兵士だけあってか、みんな立派な体格なのだけど、撮影カメラを向けられると、照れ笑いしたり普通の市井の人々というのがわかる。

で、タジキスタンのこの戦場というのが素晴らしく雄大な自然の土地で、山と谷がデデン!と見渡す限り広がる。雄大なのだけれど、言っちまえば僻地中の僻地で何にも無い。鮮やかな花もみずみずしい緑も大して無い。セブンイレブンやヨドバシカメラも無い(タジキスタンの首都にはあるのかしら?)。ただむきだしの岩や土があるだけ。
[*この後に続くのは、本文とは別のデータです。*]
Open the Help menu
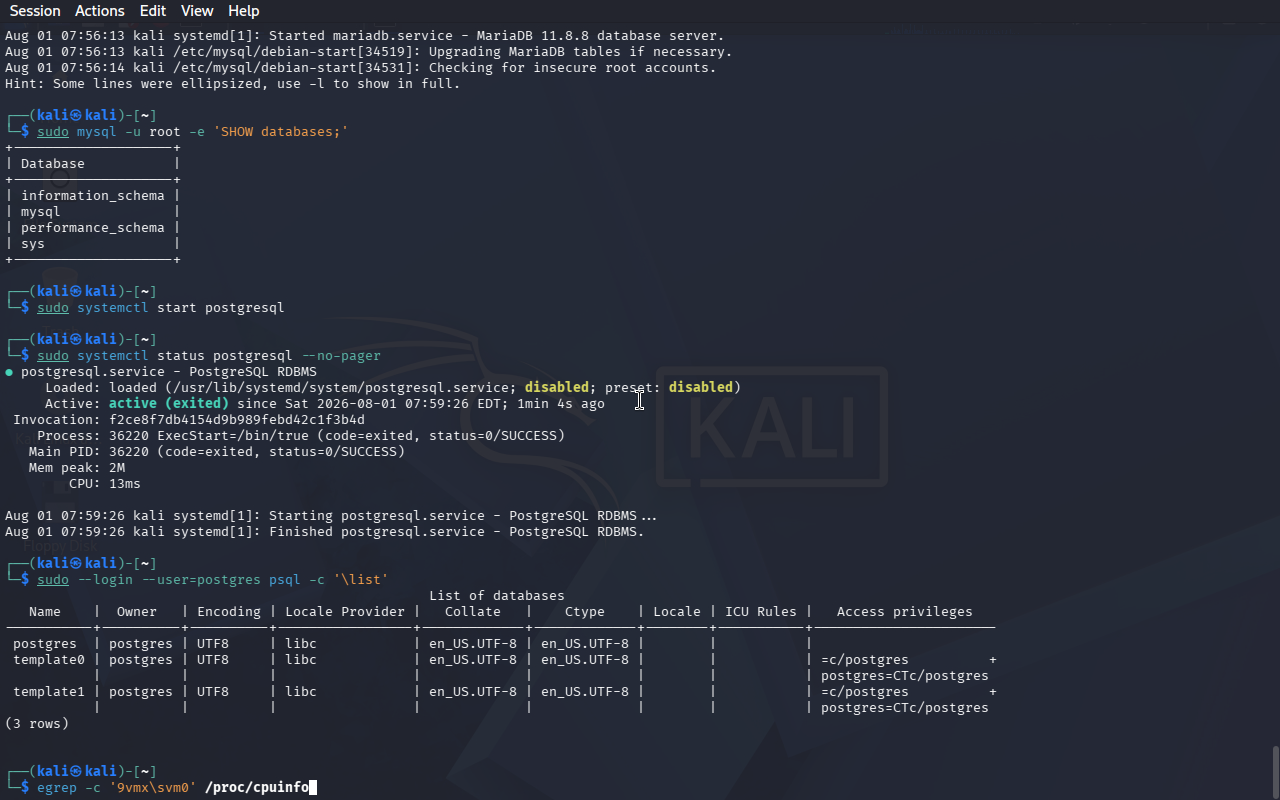This screenshot has height=800, width=1280. (x=244, y=11)
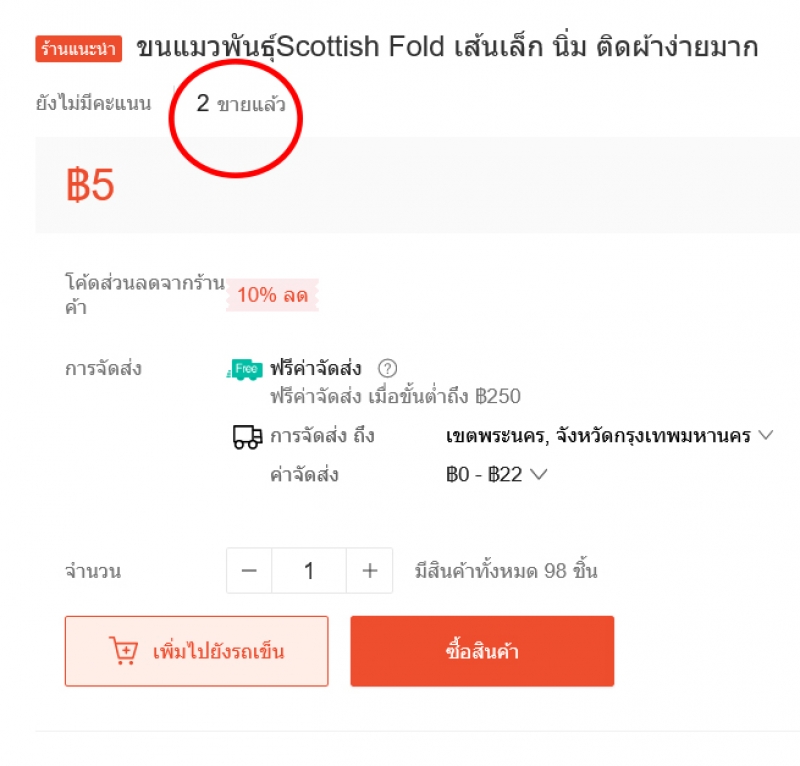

中盤にビックリ展開で、見回りをしていた兵士達が山の上の見晴らしの良い所で、ボロいラジカセでロシアの歌謡曲みたいなのを大音量で鳴らし出す(マジだぜ!)。
自分は普通にビックリしたが、見回りをしている兵士達は当然のやうにラジカセを鳴らし、というか兵士多数が寂しい小動物かのやうにラジカセの周りに集合していて、いよいよ驚いた。そしてこの歌謡曲?がこれまた何とも言えず哀愁のある感じで、何と言うか安い中国系の微エロマッサージ屋さんの店内BGMで掛かっていさうな気のする選曲で、我々観客は何とも言えない香ばしい気分にさせられるのであった(俺だけか)。
 で、ハイライトは、そのラジカセを鳴らしている時に、空一面が雲に覆われて雨こそ降らないながら雷がバリバリバリッー!と鳴り出す。どんよりとした曇り空の下、ロシアの大男達がボロいラジカセを囲んで、珍妙なロシアン歌謡曲が流れる中、ビシバシ雷の閃光と轟音が響き渡るという、ガンギマリのシュールレアリスム絵画よろしく、この世の地獄みたいなシーンがスクリーンに映し出され、「あの世の地獄の方がもうちょっとマシだぜ」と閻魔大王様も思わず気弱になるようなシーンであった。何じゃこりゃ!!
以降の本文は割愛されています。